(Beginning of Data in this exercise)
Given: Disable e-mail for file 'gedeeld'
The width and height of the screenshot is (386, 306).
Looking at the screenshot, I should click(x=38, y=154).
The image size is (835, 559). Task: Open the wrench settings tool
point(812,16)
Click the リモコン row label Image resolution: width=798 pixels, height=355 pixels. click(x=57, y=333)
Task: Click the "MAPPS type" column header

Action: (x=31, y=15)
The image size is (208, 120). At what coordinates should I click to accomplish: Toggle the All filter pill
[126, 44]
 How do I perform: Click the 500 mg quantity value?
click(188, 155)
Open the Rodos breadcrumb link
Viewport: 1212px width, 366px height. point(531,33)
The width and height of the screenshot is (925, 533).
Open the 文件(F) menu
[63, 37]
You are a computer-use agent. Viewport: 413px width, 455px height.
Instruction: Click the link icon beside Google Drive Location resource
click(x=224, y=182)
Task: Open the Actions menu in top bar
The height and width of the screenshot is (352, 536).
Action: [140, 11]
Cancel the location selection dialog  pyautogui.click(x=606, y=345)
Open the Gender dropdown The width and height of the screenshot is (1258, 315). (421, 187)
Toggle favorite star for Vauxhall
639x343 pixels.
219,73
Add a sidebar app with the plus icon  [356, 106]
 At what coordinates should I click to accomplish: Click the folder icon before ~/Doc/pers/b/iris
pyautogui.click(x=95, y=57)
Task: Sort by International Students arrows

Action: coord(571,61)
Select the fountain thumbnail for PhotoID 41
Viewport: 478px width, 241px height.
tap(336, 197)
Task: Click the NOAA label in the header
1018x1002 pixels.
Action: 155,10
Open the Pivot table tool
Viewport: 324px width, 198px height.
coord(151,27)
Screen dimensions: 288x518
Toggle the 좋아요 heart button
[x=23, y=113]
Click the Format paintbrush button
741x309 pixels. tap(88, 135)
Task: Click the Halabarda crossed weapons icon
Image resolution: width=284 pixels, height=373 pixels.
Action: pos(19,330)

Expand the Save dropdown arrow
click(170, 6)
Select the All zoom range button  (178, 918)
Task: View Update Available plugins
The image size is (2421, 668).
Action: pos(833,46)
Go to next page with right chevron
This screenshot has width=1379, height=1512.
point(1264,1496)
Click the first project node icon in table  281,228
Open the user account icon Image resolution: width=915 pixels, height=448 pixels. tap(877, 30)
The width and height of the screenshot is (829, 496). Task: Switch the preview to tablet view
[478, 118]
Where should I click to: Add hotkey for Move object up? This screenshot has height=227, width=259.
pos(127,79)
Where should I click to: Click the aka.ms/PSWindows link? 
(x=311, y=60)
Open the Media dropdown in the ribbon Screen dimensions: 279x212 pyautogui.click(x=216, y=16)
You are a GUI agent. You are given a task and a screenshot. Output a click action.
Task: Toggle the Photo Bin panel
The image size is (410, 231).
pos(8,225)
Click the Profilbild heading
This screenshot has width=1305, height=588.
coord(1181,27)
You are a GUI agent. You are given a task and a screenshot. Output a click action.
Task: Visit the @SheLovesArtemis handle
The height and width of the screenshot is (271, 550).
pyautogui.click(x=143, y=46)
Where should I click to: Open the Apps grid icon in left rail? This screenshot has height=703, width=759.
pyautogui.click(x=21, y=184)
(End of Data in this exercise)
### Task instructions:
What is needed is an exact transcription of every entry above.

### Result for this task:
Given: Disable e-mail for file 'gedeeld'
The width and height of the screenshot is (386, 306).
Looking at the screenshot, I should click(x=38, y=154).
The image size is (835, 559). Task: Open the wrench settings tool
point(812,16)
Click the リモコン row label Image resolution: width=798 pixels, height=355 pixels. click(x=57, y=333)
Task: Click the "MAPPS type" column header

Action: (x=31, y=15)
The image size is (208, 120). At what coordinates should I click to accomplish: Toggle the All filter pill
[126, 44]
 How do I perform: Click the 500 mg quantity value?
click(188, 155)
Open the Rodos breadcrumb link
Viewport: 1212px width, 366px height. point(531,33)
The width and height of the screenshot is (925, 533).
Open the 文件(F) menu
[63, 37]
You are a computer-use agent. Viewport: 413px width, 455px height.
Instruction: Click the link icon beside Google Drive Location resource
click(x=224, y=182)
Task: Open the Actions menu in top bar
The height and width of the screenshot is (352, 536).
Action: [140, 11]
Cancel the location selection dialog  pyautogui.click(x=606, y=345)
Open the Gender dropdown The width and height of the screenshot is (1258, 315). (421, 187)
Toggle favorite star for Vauxhall
639x343 pixels.
219,73
Add a sidebar app with the plus icon  [356, 106]
 At what coordinates should I click to accomplish: Click the folder icon before ~/Doc/pers/b/iris
pyautogui.click(x=95, y=57)
Task: Sort by International Students arrows

Action: coord(571,61)
Select the fountain thumbnail for PhotoID 41
Viewport: 478px width, 241px height.
tap(336, 197)
Task: Click the NOAA label in the header
1018x1002 pixels.
Action: 155,10
Open the Pivot table tool
Viewport: 324px width, 198px height.
coord(151,27)
Screen dimensions: 288x518
Toggle the 좋아요 heart button
[x=23, y=113]
Click the Format paintbrush button
741x309 pixels. tap(88, 135)
Task: Click the Halabarda crossed weapons icon
Image resolution: width=284 pixels, height=373 pixels.
Action: pos(19,330)

Expand the Save dropdown arrow
click(170, 6)
Select the All zoom range button  (178, 918)
Task: View Update Available plugins
The image size is (2421, 668).
Action: pos(833,46)
Go to next page with right chevron
This screenshot has width=1379, height=1512.
point(1264,1496)
Click the first project node icon in table  281,228
Open the user account icon Image resolution: width=915 pixels, height=448 pixels. tap(877, 30)
The width and height of the screenshot is (829, 496). Task: Switch the preview to tablet view
[478, 118]
Where should I click to: Add hotkey for Move object up? This screenshot has height=227, width=259.
pos(127,79)
Where should I click to: Click the aka.ms/PSWindows link? 
(x=311, y=60)
Open the Media dropdown in the ribbon Screen dimensions: 279x212 pyautogui.click(x=216, y=16)
You are a GUI agent. You are given a task and a screenshot. Output a click action.
Task: Toggle the Photo Bin panel
The image size is (410, 231).
pos(8,225)
Click the Profilbild heading
This screenshot has width=1305, height=588.
coord(1181,27)
You are a GUI agent. You are given a task and a screenshot. Output a click action.
Task: Visit the @SheLovesArtemis handle
The height and width of the screenshot is (271, 550).
pyautogui.click(x=143, y=46)
Where should I click to: Open the Apps grid icon in left rail? This screenshot has height=703, width=759.
pyautogui.click(x=21, y=184)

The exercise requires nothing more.